ASSIGNMENT
All of the data below is to be copied again without changes.

INPUT DATA
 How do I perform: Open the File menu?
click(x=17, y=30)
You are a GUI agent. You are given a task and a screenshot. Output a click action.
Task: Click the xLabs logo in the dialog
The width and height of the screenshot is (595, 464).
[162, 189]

EXERCISE ANSWER
 How do I perform: Open the File menu?
click(x=17, y=30)
You are a GUI agent. You are given a task and a screenshot. Output a click action.
Task: Click the xLabs logo in the dialog
The width and height of the screenshot is (595, 464).
[162, 189]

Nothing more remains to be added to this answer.